Mr. Allen laughed. "If you don't look out for yourself sharper than this, Mercy," he said, "in the new place 'where you're going to live, you'll fare badly. Perhaps it may be true, as you say, that nobody else would give you three thousand dollars for the house, because nobody might happen to want to live in it. But Deacon Jones knows better than anybody else the value of property here, and I am perfectly willing to give you the price he set on the place. I had laid by this two thousand dollars towards my house; and I could not build such a house as this, to-day, for three thousand dollars. But really, Mercy, you must look 'out for yourself better than this."

"I don't know," replied Mercy, looking out of the window, with an earnest gaze, as if she were reading a writing a great way off,--"I don't know about that. I doubt very much if looking out for one's self, as you call it, is the best way to provide for one's self."

That very night Mr. Allen wrote to Stephen; in two weeks, the whole matter was settled, and Mercy and her mother had set out on their journey. They carried with them but one small valise. The rest of their simple wardrobe had gone in boxes, with the furniture, by sailing vessel, to a city which was within three hours by rail of their new home. This was the feature of the situation which poor Mrs. Carr could not accept. In the bottom of her heart, she fully believed that they would never again see one of those boxes. The contents of some which she had herself packed were of a most motley description. In the beginning of the breaking up, while Mercy was at her wits' end, with the unwonted perplexities of packing the whole belongings of a house, her mother had tormented her incessantly by bringing to her every few minutes some utterly incongruous and frequently worthless article, and begging her to put it in at once, whatever she might be packing. Any one who has ever packed for a long journey, with an eager and excited child running up every minute with more and more cumbrous toys, dogs, cats, Noah's arks, and so on, to be put in among books and under-clothing, can imagine Mercy's despair at her mother's restless activity.

"Oh, mother, not in this box! Not in with the china!" would groan poor Mercy, as her mother appeared with armfuls of ancient relics from the garret, such as old umbrellas, bonnets, bundles of old newspapers, broken spinning-wheels, andirons, and rolls of remains of old wall-paper, the last of which had disappeared from the walls of the house, long before Mercy was born. No old magpie was ever a more indiscriminate hoarder than Mrs. Carr had been; and, among all her hoardings, there was none more amusing than her hoarding of old wall-papers. A scrap a foot square seemed to her too precious to throw away. "It might be jest the right size to cover suthin' with," she would say; and, to do her justice, she did use in the course of a year a most unexampled amount of such fragments. She had a mania for papering and repapering and papering again every shelf, every box, every corner she could get hold of. The paste and brush were like toys to her; and she delighted in gay combinations, sticking on old bits of borders in fantastic ways, in most inappropriate situations.
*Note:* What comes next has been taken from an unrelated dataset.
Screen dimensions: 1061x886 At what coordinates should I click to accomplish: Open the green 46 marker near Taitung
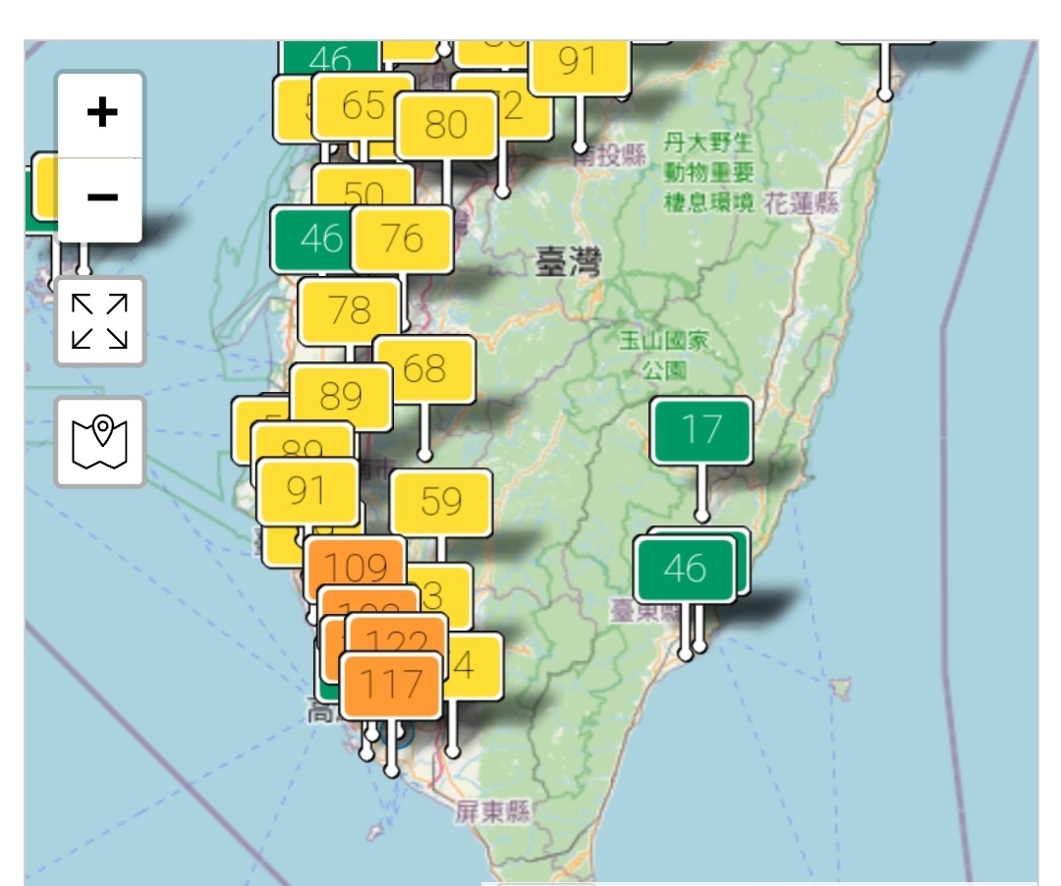685,569
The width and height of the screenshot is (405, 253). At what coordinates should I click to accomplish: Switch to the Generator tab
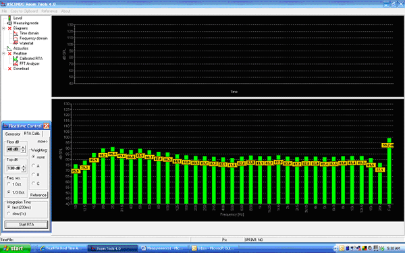pos(13,134)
"I do believe you'll paper the pigsty next, mother," said Mercy one day: "there's nothing left you can paper except that." Mrs. Carr took the suggestion in perfect good faith, and convulsed Mercy a few days later by entering the kitchen with the following extraordinary remark,--

"I don't believe it's worth while to paper the pigsty. I've been looking at it, and the boards they're so rough, the paper wouldn't lay smooth, anyhow; and I couldn't well get at the inside o' the roof, while the pig's in. It would look real neat, though. I'd like to do it."

Mercy endured her mother's help in packing for one day. Then the desperateness of the trouble suggested a remedy. Selecting a large, strong box, she had it carried into the garret.